> **Brief**:
Using only the entries below, copy exactly the lines that begin at the one with "Task: Click the SKU label text" and end at the one with "Task: Open the three-dot", both included. Drop the pictures.

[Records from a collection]

★ ★ ★ ★ ★

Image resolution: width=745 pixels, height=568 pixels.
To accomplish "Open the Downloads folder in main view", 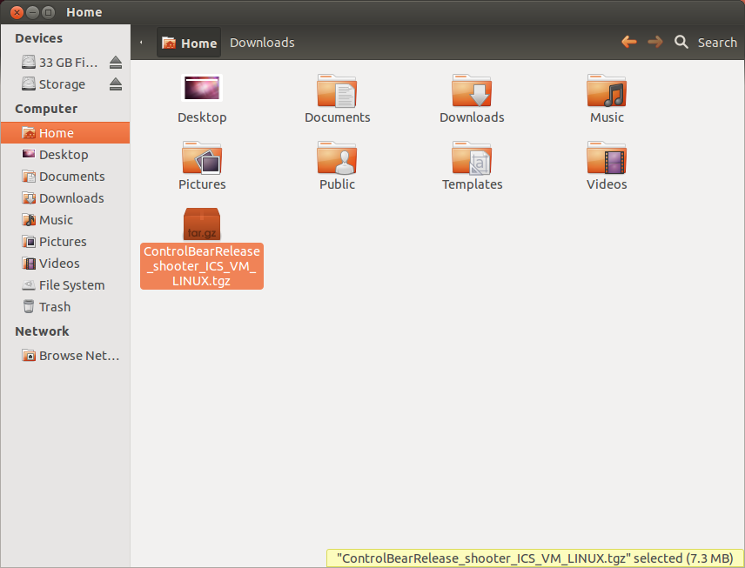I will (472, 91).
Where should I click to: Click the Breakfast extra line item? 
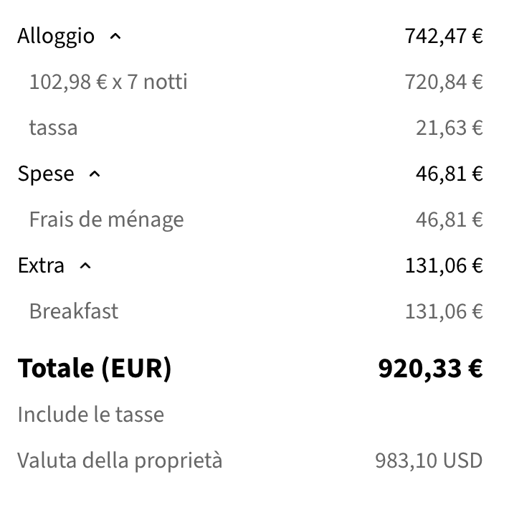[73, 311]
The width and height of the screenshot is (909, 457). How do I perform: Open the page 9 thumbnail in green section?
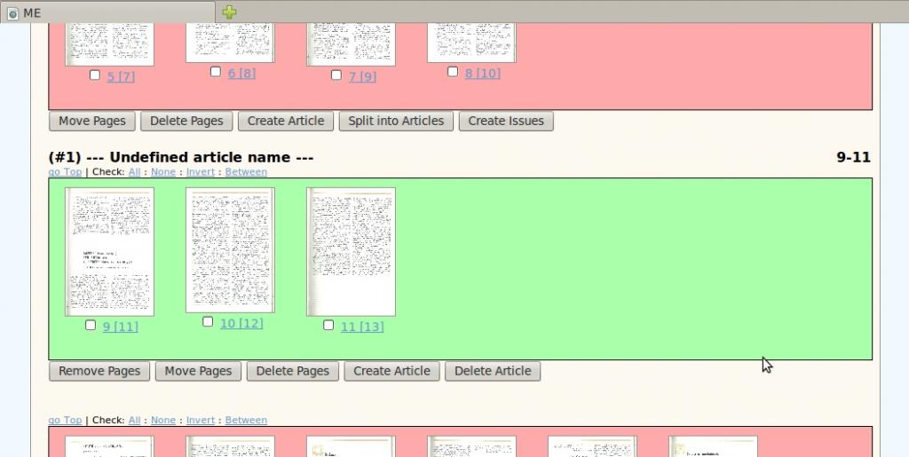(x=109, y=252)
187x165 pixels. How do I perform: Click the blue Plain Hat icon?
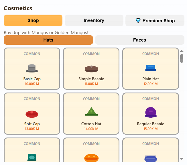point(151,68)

★ ★ ★ ★ ★

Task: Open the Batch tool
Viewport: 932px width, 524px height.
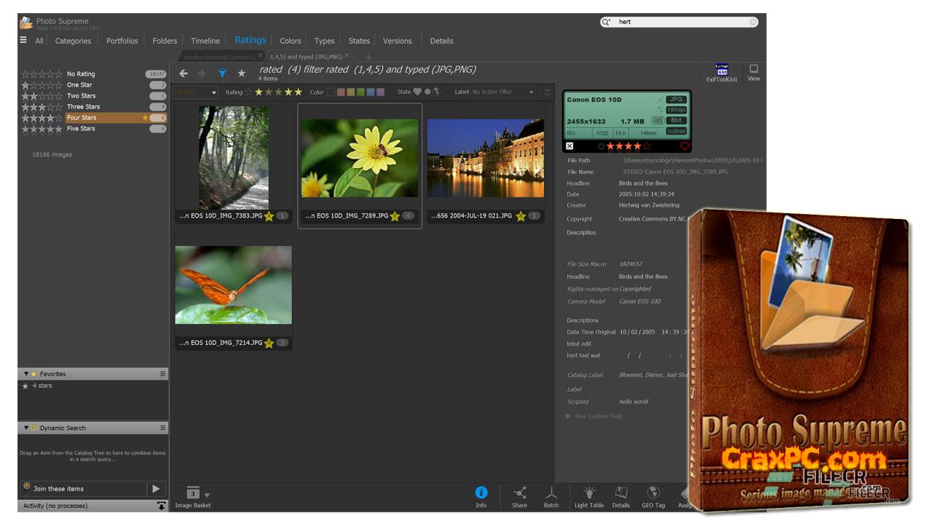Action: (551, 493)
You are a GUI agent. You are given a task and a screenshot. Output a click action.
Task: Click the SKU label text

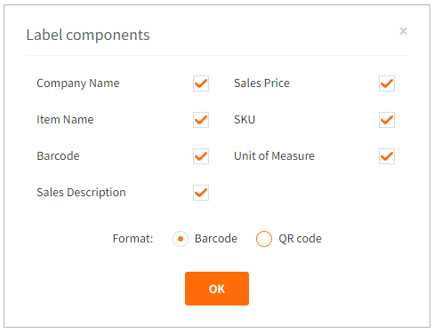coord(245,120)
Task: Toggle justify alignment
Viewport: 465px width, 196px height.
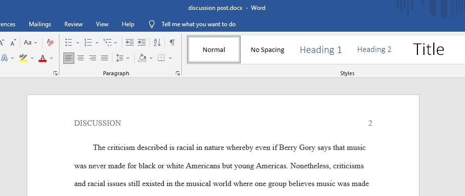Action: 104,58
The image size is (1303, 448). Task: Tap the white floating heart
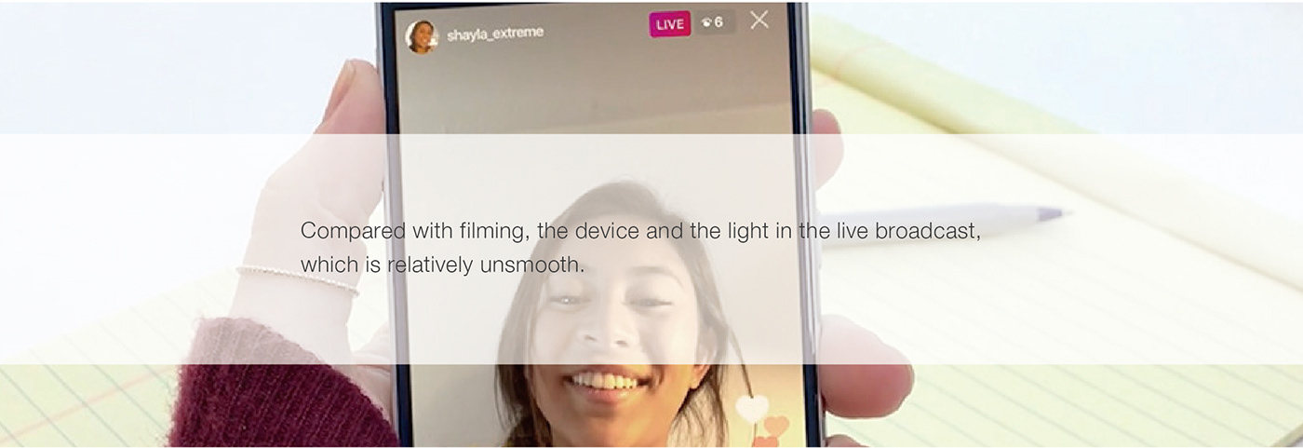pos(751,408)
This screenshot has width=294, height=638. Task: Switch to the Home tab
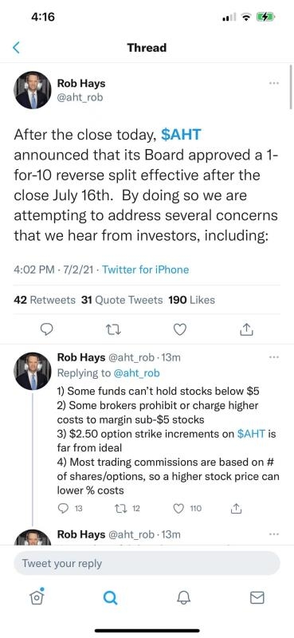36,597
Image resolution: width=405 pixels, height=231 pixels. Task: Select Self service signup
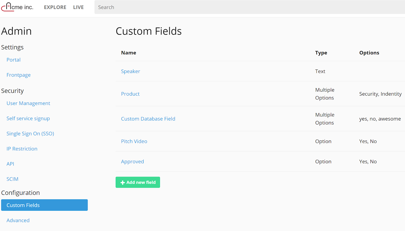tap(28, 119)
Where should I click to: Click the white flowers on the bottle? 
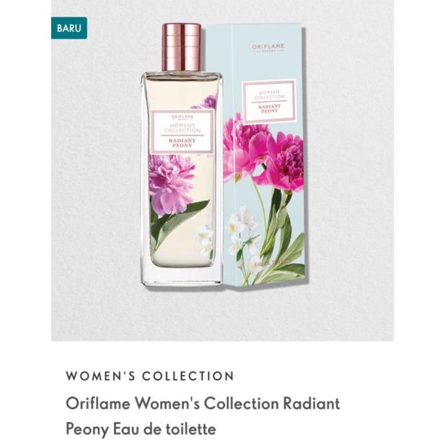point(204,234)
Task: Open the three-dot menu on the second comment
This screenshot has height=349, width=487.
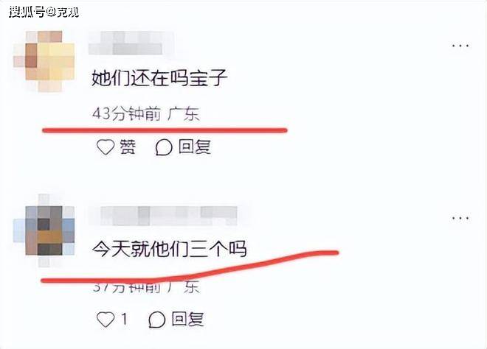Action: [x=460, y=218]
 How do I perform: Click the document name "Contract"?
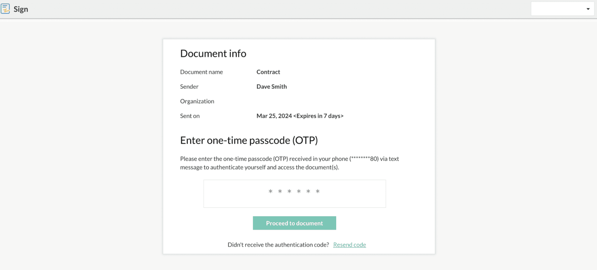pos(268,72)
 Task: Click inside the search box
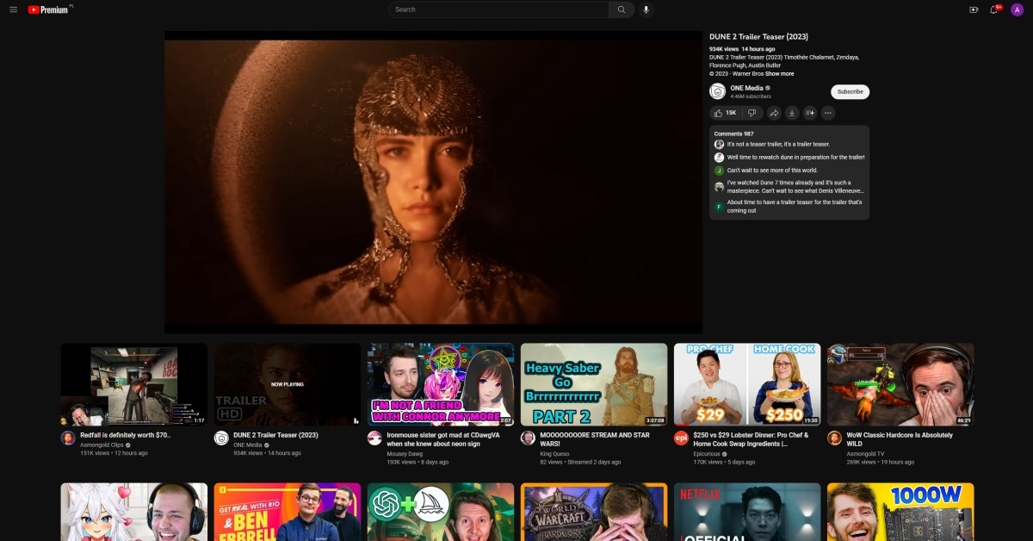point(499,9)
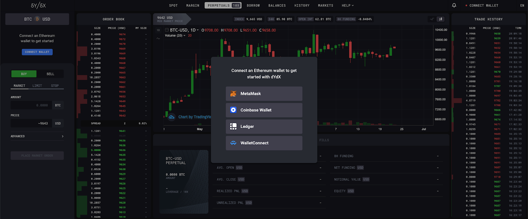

★ ★ ★ ★ ★

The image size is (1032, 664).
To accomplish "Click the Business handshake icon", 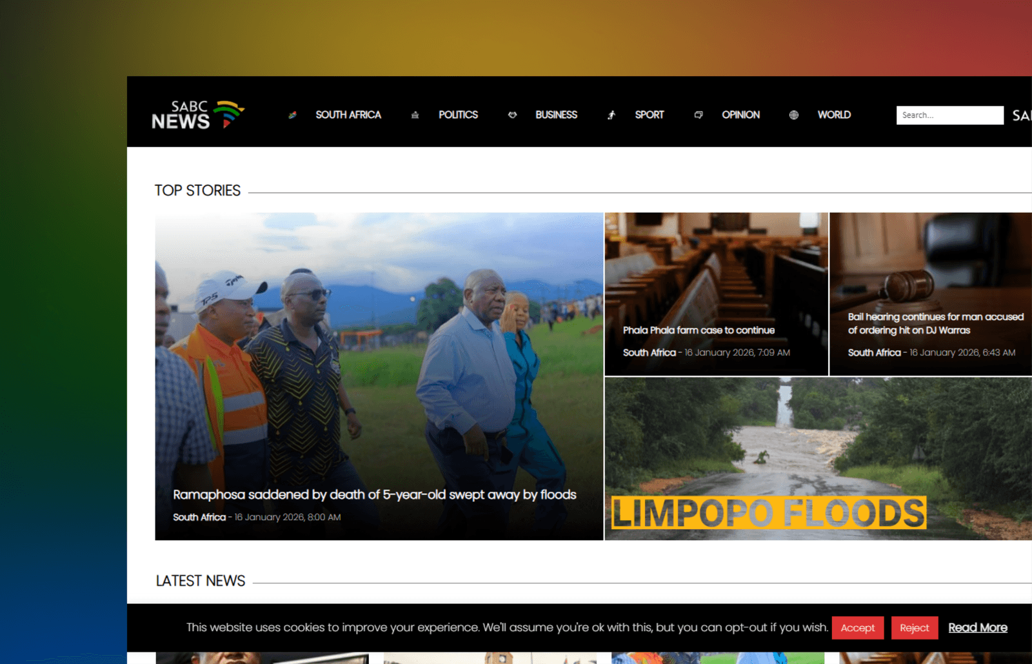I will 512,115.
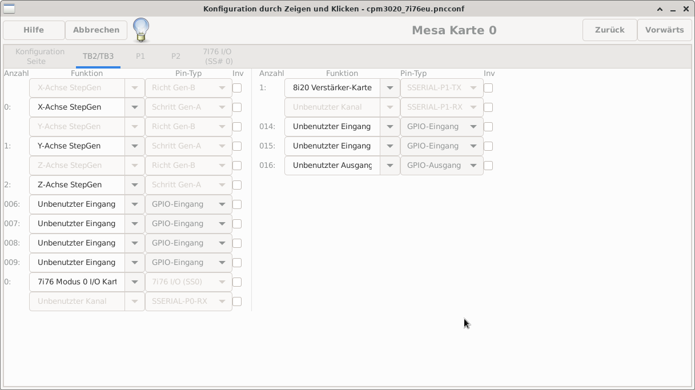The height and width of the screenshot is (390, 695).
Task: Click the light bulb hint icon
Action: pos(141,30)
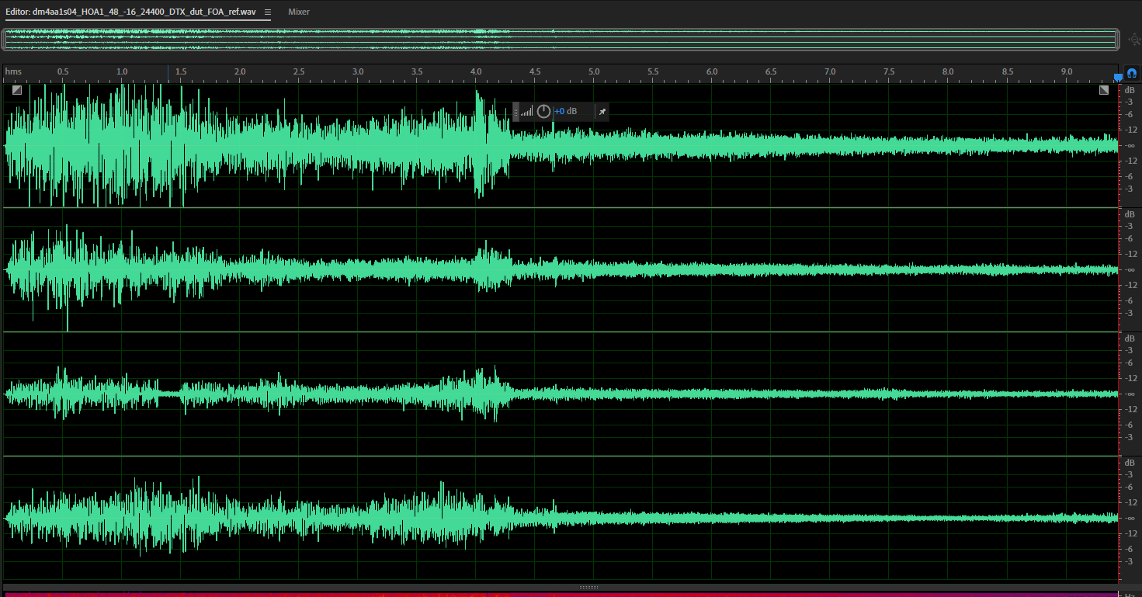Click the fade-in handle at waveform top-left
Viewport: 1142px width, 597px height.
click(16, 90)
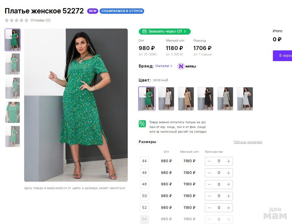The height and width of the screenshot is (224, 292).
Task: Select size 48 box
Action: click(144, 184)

★ ★ ★ ★ ★

> **Expected answer**:
Task: Click the SKU label text

coord(245,120)
Task: Toggle justify alignment
Viewport: 465px width, 196px height.
Action: 104,58
The image size is (1303, 448). Task: Tap the white floating heart
pos(751,408)
This screenshot has width=294, height=638. Task: Switch to the Home tab
36,597
Image resolution: width=405 pixels, height=231 pixels. Task: Select Self service signup
tap(28, 119)
Where should I click to: Click the white flowers on the bottle? 
point(204,234)
Task: Open the three-dot menu on the second comment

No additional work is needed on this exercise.